Naive Bayesian classification
Naive Bayesian classification is a very simple classification algorithm, called it naive Bayesian classification is because the idea of this method is really very simple, naive Bayesian's ideological foundation is this: for the given to be classified, the probability of the occurrence of the conditions under this term, which is the largest, think of the classification of the category belongs to. In layman's terms, like this, you see a black man on the street, and I ask you, guess where this guy came from, you're going to guess Africa. Why is it? Because blacks have the highest rates of Africans, of course, they may also be American or Asian, but with no other information available, we will choose the category with the most conditional probabilities, which is the ideological foundation of naive Bayes.
The formal definition of Naive Bayes classification is as follows:
1, set as one to be classified, and each A is a characteristic attribute of x.
2, there is a category collection.
3, calculation.
4, if, then.
So the key now is how to calculate the probability of each condition in the 3rd step. We can do this:
1, find a known classification of the set of items to be categorized, this set is called the training sample set.
2. The statistic gets the conditional probability estimate of each characteristic attribute in each category. That
3, if each characteristic attribute is condition independent, then according to Bayes theorem has the following derivation:
because the denominator is constant for all categories, as long as we can maximize the numerator.
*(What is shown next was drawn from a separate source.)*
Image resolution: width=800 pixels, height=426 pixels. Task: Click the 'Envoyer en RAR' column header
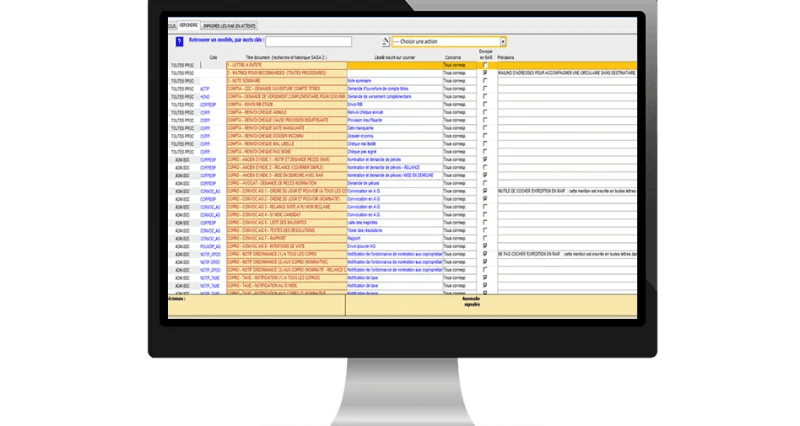pos(486,55)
And because each characteristic attribute is conditionally independent, there are:
As you can see, the entire naive Bayesian classification is divided into three stages:
The first stage-the preparatory stage, the task of this stage is to make the necessary preparation for naive Bayesian classification, the main work is to determine the characteristic attributes according to the specific situation, and the appropriate division of each feature attribute, and then manually classify a portion of the items to be classified, forming a training sample set. The input for this stage is all data to be classified, and the output is the feature attribute and training sample. This phase is the only stage in the whole naive Bayesian classification that needs to be completed manually, and its quality will have an important influence on the whole process, the quality of classifier is determined by characteristic attribute, characteristic attribute division and Training sample quality to a great extent.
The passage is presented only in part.